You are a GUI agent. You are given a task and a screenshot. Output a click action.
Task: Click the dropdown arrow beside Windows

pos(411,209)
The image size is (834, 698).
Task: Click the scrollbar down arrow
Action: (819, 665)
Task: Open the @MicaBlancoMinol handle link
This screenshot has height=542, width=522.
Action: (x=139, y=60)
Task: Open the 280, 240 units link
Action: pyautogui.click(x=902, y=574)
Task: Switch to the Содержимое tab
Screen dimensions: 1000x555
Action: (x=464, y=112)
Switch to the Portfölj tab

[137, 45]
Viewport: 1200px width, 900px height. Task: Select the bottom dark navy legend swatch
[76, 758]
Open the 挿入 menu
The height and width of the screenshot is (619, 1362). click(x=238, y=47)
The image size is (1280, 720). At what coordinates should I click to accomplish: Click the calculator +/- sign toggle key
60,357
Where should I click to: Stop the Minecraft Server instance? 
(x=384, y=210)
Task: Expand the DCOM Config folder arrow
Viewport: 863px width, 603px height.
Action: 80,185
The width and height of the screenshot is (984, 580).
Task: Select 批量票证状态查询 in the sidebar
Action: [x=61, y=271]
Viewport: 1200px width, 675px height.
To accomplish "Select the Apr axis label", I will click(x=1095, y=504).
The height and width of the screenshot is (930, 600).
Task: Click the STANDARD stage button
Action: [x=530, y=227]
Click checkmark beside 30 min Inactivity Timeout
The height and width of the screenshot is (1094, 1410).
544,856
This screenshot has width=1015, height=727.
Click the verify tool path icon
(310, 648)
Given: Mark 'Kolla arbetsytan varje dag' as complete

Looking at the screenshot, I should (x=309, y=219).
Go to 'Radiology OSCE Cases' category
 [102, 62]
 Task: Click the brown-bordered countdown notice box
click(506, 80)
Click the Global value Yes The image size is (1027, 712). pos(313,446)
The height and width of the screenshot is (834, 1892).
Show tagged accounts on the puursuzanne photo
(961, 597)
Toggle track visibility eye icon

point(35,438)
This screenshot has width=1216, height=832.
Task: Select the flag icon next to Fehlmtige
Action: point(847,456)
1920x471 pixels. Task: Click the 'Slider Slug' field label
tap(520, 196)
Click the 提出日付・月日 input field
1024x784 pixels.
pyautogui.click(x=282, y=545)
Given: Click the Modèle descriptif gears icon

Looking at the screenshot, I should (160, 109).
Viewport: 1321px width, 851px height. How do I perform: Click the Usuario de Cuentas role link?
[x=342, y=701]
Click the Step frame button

▸ **EXERCISE**
Every line in the listing above should be repeated exactly.

▸ **ANSWER TO THIS PROBLEM**
You are a GUI agent. You are given a task and a screenshot. Output a click action.
Task: Click the dropdown arrow beside Windows

pos(411,209)
The image size is (834, 698).
Task: Click the scrollbar down arrow
Action: (819, 665)
Task: Open the @MicaBlancoMinol handle link
This screenshot has height=542, width=522.
Action: (x=139, y=60)
Task: Open the 280, 240 units link
Action: pyautogui.click(x=902, y=574)
Task: Switch to the Содержимое tab
Screen dimensions: 1000x555
Action: (x=464, y=112)
Switch to the Portfölj tab

[137, 45]
Viewport: 1200px width, 900px height. Task: Select the bottom dark navy legend swatch
[76, 758]
Open the 挿入 menu
The height and width of the screenshot is (619, 1362). click(x=238, y=47)
The image size is (1280, 720). At what coordinates should I click to accomplish: Click the calculator +/- sign toggle key
60,357
Where should I click to: Stop the Minecraft Server instance? 
(x=384, y=210)
Task: Expand the DCOM Config folder arrow
Viewport: 863px width, 603px height.
Action: 80,185
The width and height of the screenshot is (984, 580).
Task: Select 批量票证状态查询 in the sidebar
Action: [x=61, y=271]
Viewport: 1200px width, 675px height.
To accomplish "Select the Apr axis label", I will click(x=1095, y=504).
The height and width of the screenshot is (930, 600).
Task: Click the STANDARD stage button
Action: [x=530, y=227]
Click checkmark beside 30 min Inactivity Timeout
The height and width of the screenshot is (1094, 1410).
544,856
This screenshot has width=1015, height=727.
Click the verify tool path icon
(310, 648)
Given: Mark 'Kolla arbetsytan varje dag' as complete

Looking at the screenshot, I should (x=309, y=219).
Go to 'Radiology OSCE Cases' category
 [102, 62]
 Task: Click the brown-bordered countdown notice box
click(506, 80)
Click the Global value Yes The image size is (1027, 712). pos(313,446)
The height and width of the screenshot is (834, 1892).
Show tagged accounts on the puursuzanne photo
(961, 597)
Toggle track visibility eye icon

point(35,438)
This screenshot has width=1216, height=832.
Task: Select the flag icon next to Fehlmtige
Action: point(847,456)
1920x471 pixels. Task: Click the 'Slider Slug' field label
tap(520, 196)
Click the 提出日付・月日 input field
1024x784 pixels.
pyautogui.click(x=282, y=545)
Given: Click the Modèle descriptif gears icon

Looking at the screenshot, I should (160, 109).
Viewport: 1321px width, 851px height. How do I perform: Click the Usuario de Cuentas role link?
[x=342, y=701]
Click the Step frame button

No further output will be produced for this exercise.